The International Pharmaceutical Federation (FIP) says it has published a new handbook for pharmacists on the prevention, screening and management of HIV.
This, the global pharmacists body did in commemoration of World AIDS Day, a global annual event commemorated on every 1 December .
In a statement made available to Pharmanewsonline by the FIP, Mr Gonçalo Sousa Pinto, FIP lead for practice development and transformation, and co-editor of the handbook, noted that HIV remains both a major global health threat and burden for individuals, health systems and societies.
In particular, he added that, as with many prevention strategies, pharmacists are ideally placed to support patients with ways to reduce the risk of transmission, including advising on safer sex practices. In some countries, pharmacists are contributing to improved access to, and supporting the use of pharmacological approaches to prevention such as pre- or post-exposure prophylaxis, and also to harm reduction strategies for intravenous drug users.
“While immense progress has been made in terms of prevention, testing, treatment and quality of life for people living with HIV, the virus remains both a major global health threat and burden for individuals, health systems and societies.
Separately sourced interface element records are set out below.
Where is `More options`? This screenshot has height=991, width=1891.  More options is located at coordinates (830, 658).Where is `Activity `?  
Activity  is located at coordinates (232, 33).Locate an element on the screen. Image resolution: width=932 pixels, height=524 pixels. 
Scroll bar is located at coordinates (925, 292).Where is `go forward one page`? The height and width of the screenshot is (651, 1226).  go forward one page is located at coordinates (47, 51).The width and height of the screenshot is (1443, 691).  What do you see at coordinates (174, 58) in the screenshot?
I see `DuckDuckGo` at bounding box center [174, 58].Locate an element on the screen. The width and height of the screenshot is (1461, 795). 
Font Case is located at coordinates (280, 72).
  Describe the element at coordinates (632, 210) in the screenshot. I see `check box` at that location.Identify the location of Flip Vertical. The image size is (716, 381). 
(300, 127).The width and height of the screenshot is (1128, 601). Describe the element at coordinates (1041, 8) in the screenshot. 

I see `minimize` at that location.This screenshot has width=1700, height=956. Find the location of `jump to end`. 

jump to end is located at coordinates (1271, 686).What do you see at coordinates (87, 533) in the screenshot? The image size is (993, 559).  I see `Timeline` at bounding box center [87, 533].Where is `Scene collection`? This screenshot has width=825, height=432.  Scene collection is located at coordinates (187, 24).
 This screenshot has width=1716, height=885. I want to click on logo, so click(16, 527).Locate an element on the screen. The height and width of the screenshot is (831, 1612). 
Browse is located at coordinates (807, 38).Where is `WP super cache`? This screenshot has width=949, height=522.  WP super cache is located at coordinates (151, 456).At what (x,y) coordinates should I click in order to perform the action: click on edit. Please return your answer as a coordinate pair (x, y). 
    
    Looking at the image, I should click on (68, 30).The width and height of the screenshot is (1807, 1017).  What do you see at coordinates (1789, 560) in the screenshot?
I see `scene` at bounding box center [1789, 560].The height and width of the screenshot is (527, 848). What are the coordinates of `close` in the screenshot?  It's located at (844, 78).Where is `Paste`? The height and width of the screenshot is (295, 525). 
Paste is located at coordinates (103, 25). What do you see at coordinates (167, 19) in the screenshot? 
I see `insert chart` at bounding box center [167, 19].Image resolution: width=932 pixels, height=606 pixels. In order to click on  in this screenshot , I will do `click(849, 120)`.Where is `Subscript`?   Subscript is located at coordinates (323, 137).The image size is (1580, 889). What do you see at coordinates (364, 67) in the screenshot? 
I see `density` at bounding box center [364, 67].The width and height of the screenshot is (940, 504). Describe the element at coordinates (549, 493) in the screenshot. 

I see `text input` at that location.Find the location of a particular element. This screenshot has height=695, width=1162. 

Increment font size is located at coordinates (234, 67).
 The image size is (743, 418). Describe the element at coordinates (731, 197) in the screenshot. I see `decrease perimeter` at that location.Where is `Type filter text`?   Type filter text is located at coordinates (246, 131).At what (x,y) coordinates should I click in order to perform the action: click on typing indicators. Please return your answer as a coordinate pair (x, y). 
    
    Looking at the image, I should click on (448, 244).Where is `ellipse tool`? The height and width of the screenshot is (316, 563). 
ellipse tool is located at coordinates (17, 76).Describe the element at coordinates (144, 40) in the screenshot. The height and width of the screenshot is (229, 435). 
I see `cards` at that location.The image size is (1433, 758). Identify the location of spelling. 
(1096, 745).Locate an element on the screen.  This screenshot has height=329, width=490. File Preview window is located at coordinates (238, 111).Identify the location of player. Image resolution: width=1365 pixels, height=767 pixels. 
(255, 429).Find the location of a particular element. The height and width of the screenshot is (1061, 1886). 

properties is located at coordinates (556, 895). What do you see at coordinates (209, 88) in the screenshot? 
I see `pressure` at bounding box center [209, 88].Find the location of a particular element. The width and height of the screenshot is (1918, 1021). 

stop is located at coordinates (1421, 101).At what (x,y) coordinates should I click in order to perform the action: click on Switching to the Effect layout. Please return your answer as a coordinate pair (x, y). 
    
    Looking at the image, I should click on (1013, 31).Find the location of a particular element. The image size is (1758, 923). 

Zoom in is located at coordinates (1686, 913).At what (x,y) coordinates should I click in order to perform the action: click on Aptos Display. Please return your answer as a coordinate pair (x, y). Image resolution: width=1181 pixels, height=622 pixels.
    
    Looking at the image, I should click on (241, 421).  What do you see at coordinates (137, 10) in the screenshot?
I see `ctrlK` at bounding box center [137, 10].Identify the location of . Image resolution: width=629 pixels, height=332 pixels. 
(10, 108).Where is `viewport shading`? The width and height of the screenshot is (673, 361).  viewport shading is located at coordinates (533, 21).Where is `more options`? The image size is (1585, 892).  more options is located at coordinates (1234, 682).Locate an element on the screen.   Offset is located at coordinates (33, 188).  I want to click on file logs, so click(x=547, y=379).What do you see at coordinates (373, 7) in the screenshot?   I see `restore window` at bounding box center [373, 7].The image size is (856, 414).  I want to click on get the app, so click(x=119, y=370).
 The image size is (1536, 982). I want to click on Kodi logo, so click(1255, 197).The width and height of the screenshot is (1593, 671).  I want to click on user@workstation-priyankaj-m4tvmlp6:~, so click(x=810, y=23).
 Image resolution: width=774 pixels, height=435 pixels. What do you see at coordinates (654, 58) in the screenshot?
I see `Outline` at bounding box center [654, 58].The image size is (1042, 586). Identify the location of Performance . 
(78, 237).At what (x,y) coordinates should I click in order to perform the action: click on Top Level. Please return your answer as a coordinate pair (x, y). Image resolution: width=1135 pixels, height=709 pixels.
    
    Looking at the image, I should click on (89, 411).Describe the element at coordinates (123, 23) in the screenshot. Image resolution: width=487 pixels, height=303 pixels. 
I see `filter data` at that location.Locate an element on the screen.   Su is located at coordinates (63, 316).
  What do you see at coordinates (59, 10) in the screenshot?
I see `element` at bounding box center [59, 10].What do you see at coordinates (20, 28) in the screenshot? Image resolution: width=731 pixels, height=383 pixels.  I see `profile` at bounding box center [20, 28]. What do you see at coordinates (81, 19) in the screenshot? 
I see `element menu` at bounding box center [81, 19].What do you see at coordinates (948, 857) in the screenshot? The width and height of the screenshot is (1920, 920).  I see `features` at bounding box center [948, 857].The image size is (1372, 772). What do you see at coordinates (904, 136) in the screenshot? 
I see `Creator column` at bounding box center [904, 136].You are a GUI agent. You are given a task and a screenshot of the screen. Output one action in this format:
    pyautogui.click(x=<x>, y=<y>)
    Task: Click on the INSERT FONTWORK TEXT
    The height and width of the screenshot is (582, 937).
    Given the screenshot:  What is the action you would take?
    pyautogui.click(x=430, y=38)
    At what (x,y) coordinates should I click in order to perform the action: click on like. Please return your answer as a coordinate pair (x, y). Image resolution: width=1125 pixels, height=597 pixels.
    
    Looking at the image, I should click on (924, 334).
“Concerted efforts by all stakeholders and healthcare providers are essential to control this epidemic, but pharmacists certainly have an important role to play. They are also contributing to screening and testing, helping to identify cases that need to receive treatment and care” he stated.
He further explained that the handbook is devoted to equip pharmacists on their public health roles in the areas of community awareness creation, tackling stigma, preventing sexual violence, which is often associated with HIV and other sexually transmitted infections.
According to Pinto “A section of “HIV prevention, screening and management: A handbook for pharmacists” is dedicated to the public health roles for pharmacists in this disease area. These include campaigning to raise community awareness, tackling stigma, preventing sexual violence (which is often associated with HIV and other sexually transmitted infections) and supporting its victims, and advocacy work.
“This handbook aims to provide pharmacists and their teams with concise information on the variety of actions they can take to reduce the burden of HIV, offering examples and additional resources. FIP hopes that colleagues around the world will find it a valuable and easily accessible resource,” Mr Sousa Pinto said.
“The handbook was developed in collaboration with an international advisory group of experts from Brazil, Canada, Malaysia, South Africa, the USA and the International AIDS Society”.